Are you takling Motown sincopation or just tempo with lotsa notes? If it's lots of note at moderato probably nobig, but that sincopation is a different story. No reading(except chord charts) on the gig I've been on for the past 11 years, but every now and then a gig will pop up that'll remind you of "what you don't know" , I do however, LIVE for those musical "hotfoots" ,even though I'm not up to being as prepared as I should be.
Pacman, Does your reading chops ever fade a little when you don't read? Do you read on a regular basis even if your current gig doesn't call for it?
I'm not Pacman, but my reading chops definitely fade when I haven't read in a while. My main reading gigs are in the fall and spring and I really have to motivate myself to keep reading between those times. I just picked up the Rush "Classics" bass book with transcriptions to all of the popular tunes so it's really challenging my reading; and trying to play the licks is another story. Tapp
well, if anything I get rusty. They don't fade per se, but it does take a bit to get back into 'first take' land if I haven't been doing it actively. I do try to read something every day, even if the gig isn't requring reading. I've taken gigs that don't pay a bunch just because I knew they'd kick my reading in the butt. (I used to do school musicals fairly regular basis, just because the reading in pit bands is as good as it gets. Even if you only get 5 bills for the week)
I think I've made some great progress with reading music over the past few months. Though I'm still not as comfortable as I'd like to be, still have a lot of practing ahead of me. At this point I'm better at reading transcribed bass lines than improvising off of the chords.

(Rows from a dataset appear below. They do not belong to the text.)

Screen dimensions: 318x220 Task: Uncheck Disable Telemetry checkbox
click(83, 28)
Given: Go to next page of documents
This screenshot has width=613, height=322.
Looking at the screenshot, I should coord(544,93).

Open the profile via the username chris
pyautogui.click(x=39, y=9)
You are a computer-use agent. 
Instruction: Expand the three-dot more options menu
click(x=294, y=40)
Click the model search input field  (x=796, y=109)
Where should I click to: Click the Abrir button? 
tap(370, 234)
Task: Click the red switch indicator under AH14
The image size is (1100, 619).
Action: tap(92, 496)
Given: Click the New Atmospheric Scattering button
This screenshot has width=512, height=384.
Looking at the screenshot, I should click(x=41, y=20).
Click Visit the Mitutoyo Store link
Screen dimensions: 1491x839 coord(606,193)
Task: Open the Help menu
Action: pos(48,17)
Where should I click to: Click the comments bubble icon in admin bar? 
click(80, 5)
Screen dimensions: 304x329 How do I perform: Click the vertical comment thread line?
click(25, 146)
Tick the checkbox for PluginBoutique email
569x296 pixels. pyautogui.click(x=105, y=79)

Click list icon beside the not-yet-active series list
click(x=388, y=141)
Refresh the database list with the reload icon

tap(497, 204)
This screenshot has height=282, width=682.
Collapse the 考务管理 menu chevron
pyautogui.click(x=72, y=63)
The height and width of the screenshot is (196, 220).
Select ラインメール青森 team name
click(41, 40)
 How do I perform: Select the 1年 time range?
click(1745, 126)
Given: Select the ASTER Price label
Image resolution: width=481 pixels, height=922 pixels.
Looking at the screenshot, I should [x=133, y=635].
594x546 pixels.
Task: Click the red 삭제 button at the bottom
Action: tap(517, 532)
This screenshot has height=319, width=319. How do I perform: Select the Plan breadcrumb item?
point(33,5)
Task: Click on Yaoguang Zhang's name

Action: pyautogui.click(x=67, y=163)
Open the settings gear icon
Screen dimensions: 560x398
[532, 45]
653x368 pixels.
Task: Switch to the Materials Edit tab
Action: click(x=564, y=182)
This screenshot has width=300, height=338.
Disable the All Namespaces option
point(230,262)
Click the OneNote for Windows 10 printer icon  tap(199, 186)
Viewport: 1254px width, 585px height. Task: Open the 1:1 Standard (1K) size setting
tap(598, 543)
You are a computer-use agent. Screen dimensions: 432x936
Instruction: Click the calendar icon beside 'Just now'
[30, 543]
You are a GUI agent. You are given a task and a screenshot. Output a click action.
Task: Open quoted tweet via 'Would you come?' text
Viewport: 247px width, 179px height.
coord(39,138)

I'm working on changing that.
I'm pretty much talking about a piece with a few changes in dynamics, nothing too difficult. 4/4 time No sincopation just a standard piece. "Moderately difficult" is kind of hard to define, because we all have our different opinions because of skill levels, but if you were handed a piece that you would consider not too hard, but not a cakewalk, how would you do?
I've had to do "subs" with big bands that required reading a whole gig, and maybe 5 seconds to scan the chart, not 5 minutes! All ya can do is pray that the guy who wrote the chart made all the repeats and signs legible. Walking lines are easy, but some big bands do a variety of material, including James Brown and Michael Jackson, and then I start to sweat! Have I crashed and burned? Of course! Have I caused a train wreck? Not quite, but I've had some very close calls. I do think it's a skill that goes a little rusty if ya dont do it all the time.
Well I must say it isn't a situation I face very often these days, but after five years of piano under my belt I read music about as good as I read english. I'm not saying I can put that onto bass, because it's not something I do very often. All that I read the music for these days is my classical bits, which I get the scores for, and pick them to pieces bit by bit till I have the right fingering and positions. It's hardly sight reading. But in answer to your question....wait, what was the question again? -'Rice
On this subject I have to quote Jeff berlin whe he says that music reading is like normal text reading. if someone struggles reading a cereal box - then they really can't read , can they? Once you know how to read, you know how to read! until then you really cant. So I must say that I cant read - but I am working really hard on it.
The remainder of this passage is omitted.